To ensure that all patients with DFUs are appropriately referred to podiatry services within 24 hours further education of physicians initially reviewing patients in an emergency setting may be beneficial. However, further work is required to determine exactly what caused the delays. A lack of weekend clinics is also a factor, although given the small number of referrals received during this audit period, it would probably not be a cost-effective measure to introduce one. A more appropriate use of resources could be the introduction of 7-day working for podiatry staff who could provide in-reach to the emergency department for such patients.
The audit did not quantify the total number of people with diabetes presenting to A&E with a foot ulcer. Salford Royal Hospital A&E department explains the need for podiatry referral of DFUs to all employees during their induction. However, the referral procedure relies on staff members booking in patients. This could potentially be missed during an A&E visit and an unknown quantity of DFUs may never reach the emergency podiatry service. However, if a patient does attend A&E, is not referred to podiatry and subsequently is treated in podiatry, a DATIX or adverse incident form is produced. There were no forms for this period.
No patients with diabetes and concurrent diabetic foot disease who presented to A&E with another illness were referred to podiatry services. It may be that these patients were all admitted and, therefore picked up as inpatients. Following the previous audit in 2010, when Salford introduced a foot check as part of the Waterlow risk assessment, there has been a significant rise in the number of inpatients receiving a foot assessment. National Diabetes Inpatient Audit (2013) figures show that in Salford Royal 96.7% patients received a foot assessment within 24 hours of admission, with a further 3.3% receiving a check after 24 hours (Health & Social Care Information Centre (2013). However, it would be worthwhile auditing how many patients with active foot disease picked up during this assessment were actually referred on for podiatry input.
The fact that so few patients with diabetes were referred during the audit period may also suggest that more are being admitted for management. The Salford Diabetes Footcare Activity Profile (Public Health England, 2014) demonstrated that Salford had increased average episodes of care compared to the national average. If this is still the case, then a review is needed to see if these were all appropriate admissions or whether some could have been managed as outpatients with referral to podiatry within 24 hours.

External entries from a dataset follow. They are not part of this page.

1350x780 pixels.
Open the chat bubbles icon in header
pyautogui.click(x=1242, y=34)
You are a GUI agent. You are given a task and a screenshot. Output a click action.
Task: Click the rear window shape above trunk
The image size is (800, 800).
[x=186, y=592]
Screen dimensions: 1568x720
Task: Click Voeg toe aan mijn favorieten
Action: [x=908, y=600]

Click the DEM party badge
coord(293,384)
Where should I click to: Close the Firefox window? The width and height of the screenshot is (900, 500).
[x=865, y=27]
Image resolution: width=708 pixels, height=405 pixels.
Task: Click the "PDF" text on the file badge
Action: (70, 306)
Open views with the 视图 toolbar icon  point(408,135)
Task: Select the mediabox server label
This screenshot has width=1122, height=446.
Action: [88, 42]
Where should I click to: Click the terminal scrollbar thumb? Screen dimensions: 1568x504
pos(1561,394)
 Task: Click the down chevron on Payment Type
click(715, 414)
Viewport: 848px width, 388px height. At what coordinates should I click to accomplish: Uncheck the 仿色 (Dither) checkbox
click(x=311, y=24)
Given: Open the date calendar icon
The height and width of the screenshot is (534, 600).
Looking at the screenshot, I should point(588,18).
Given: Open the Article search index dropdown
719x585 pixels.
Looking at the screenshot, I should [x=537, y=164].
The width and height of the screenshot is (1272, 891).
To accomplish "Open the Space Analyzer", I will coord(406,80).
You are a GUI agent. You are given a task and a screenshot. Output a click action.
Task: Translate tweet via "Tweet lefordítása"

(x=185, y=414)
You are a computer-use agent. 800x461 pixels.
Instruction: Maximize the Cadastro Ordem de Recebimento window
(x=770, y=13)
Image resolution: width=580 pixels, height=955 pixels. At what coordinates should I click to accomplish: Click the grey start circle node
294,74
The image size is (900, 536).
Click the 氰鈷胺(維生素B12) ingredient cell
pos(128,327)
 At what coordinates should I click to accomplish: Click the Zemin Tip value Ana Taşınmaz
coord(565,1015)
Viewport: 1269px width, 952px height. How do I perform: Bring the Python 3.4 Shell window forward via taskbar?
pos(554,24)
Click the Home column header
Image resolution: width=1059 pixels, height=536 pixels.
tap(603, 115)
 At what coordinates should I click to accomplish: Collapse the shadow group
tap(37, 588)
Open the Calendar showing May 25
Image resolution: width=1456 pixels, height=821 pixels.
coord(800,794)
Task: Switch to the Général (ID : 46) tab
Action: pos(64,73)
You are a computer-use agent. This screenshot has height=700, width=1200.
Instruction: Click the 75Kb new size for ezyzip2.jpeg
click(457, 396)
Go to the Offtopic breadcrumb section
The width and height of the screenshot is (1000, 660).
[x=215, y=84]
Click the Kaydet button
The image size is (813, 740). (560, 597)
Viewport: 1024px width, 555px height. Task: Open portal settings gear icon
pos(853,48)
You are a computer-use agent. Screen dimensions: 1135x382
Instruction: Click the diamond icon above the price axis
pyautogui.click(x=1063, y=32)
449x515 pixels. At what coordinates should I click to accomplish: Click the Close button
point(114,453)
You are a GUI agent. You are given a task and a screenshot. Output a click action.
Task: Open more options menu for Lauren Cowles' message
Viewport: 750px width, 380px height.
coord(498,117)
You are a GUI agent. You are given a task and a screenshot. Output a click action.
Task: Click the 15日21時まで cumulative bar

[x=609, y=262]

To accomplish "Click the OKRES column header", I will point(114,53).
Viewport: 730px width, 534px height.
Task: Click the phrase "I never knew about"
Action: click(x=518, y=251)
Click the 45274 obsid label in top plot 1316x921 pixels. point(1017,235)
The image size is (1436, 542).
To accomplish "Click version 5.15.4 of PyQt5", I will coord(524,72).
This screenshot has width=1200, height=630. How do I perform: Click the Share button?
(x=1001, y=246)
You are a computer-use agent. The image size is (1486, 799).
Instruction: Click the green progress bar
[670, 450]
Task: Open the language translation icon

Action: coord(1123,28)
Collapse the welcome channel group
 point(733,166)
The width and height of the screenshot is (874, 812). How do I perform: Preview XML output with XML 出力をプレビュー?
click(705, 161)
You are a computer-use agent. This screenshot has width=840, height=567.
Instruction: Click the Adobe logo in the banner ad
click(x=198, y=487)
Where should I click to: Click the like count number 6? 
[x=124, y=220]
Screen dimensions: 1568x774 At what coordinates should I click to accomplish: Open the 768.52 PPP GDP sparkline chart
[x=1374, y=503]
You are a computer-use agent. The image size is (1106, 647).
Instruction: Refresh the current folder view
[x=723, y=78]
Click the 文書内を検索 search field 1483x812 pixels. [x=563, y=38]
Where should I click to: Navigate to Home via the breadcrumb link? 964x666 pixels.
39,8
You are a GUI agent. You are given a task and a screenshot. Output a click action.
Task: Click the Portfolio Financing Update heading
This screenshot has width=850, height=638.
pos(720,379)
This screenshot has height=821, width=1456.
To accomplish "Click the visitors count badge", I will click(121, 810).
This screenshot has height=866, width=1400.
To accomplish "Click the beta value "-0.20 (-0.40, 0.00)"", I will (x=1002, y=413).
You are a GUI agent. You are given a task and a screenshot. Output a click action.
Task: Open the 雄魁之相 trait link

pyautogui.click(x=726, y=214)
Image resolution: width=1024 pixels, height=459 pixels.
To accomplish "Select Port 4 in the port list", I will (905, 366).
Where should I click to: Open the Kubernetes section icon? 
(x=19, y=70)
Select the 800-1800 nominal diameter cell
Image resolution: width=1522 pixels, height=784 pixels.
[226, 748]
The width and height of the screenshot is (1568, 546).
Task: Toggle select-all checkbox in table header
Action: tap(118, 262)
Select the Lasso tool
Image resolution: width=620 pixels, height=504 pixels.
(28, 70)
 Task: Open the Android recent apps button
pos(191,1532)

A&E referrals with other foot conditions indicate a need for a wider emergency podiatry service, encompassing other foot conditions in non-diabetic patients. The significant uptake of this service by A&E staff, not just for diabetic feet but for other foot conditions, implies that A&E staff feel input from a specialist, experienced podiatry service would benefit a range of patients presenting to A&E.
Conclusion
Auditing practice against the standards outlined in Putting Feet First can lead to positive changes in practice and patient multidisciplinary care. Referral to the emergency podiatry team has been established and is being used appropriately. However, there is still some improvement to be made to ensure all patients with DFUs are reviewed within 24 hours. Audit can highlight areas where care can be improved in a cost-effective manner and, over time, improve the management and outcome of DFUs.